• _Lavoro richiesto_: Secondo il resoconto sullo studio VADT-F, quanti soggetti erano stati randomizzati complessivamente nel trial?

REPORT

Studio VADT-F

Risultati del follow-up a 15 anni del Veterans Affairs Diabetes Trial (VADT)

Presentato da:
Wyndy L Wiitala, PhD
VA Center for Clinical Management Research, Ann Arbor, MI; USA
Peter D. Reaven, MD
Phoenix VA Health Care System, University of Arizona, AR; USA
Nicholas V Emanuele, MD
Hines VA Hospital, Loyola University of Chicago, IL; USA

Obiettivo primario del Veterans Affairs Diabetes Trial (VADT) era stabilire se fosse possibile osservare una riduzione degli eventi cardiovascolari (CV) maggiori in un gruppo di soggetti affetti da diabete tipo 2 in trattamento glicemico intensivo, rispetto a un gruppo trattato in maniera standard. Lo studio VADT Follow-up (VADT-F)era stato disegnato con lo scopo di continuare a seguire i pazienti arruolati nel trial dopo la sua conclusione. Obiettivi secondari del VADT erano le valutazioni delle differenze tra i gruppi di trattamento relativamente ad altri endpoint CV. I soggetti inclusi nel trial erano generalmente di età avanzata e con diabete scarsamente controllato (non responsivi a una dose massima di almeno un antidiabetico orale e/o un’iniezione quotidiana di insulina). Complessivamente, erano stati randomizzati nello studio 1655 soggetti (818 nel gruppo del trattamento standard e 837 in quello intensivo).

• _Dati forniti_:
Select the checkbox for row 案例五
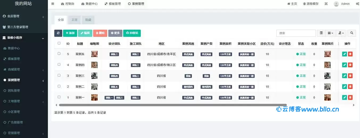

...

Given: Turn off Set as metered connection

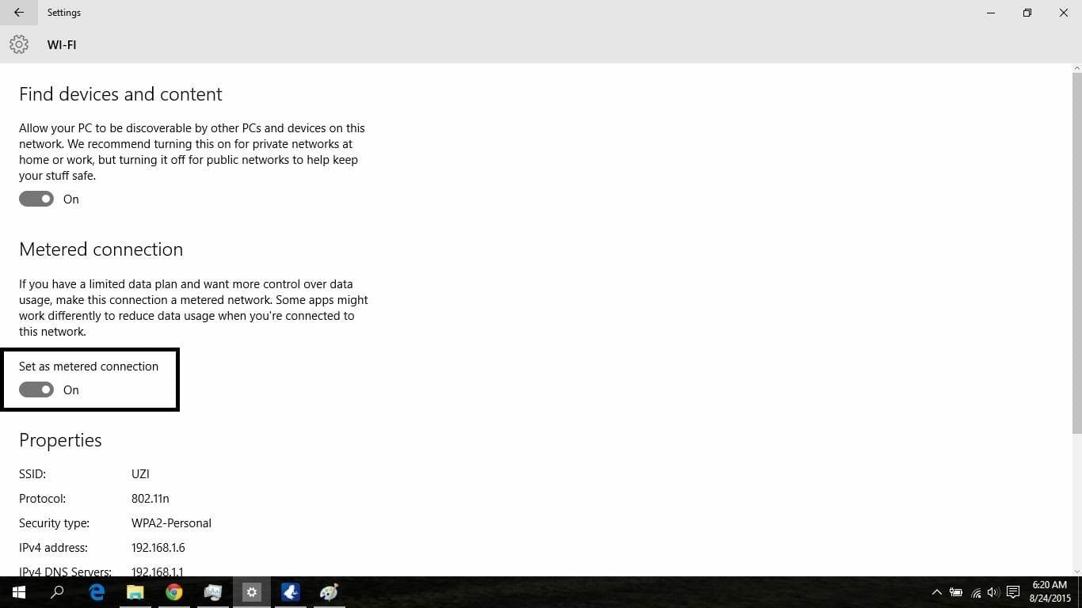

• _Soluzione proposta_: 1655 soggetti: 818 nel gruppo del trattamento standard e 837 in quello intensivo.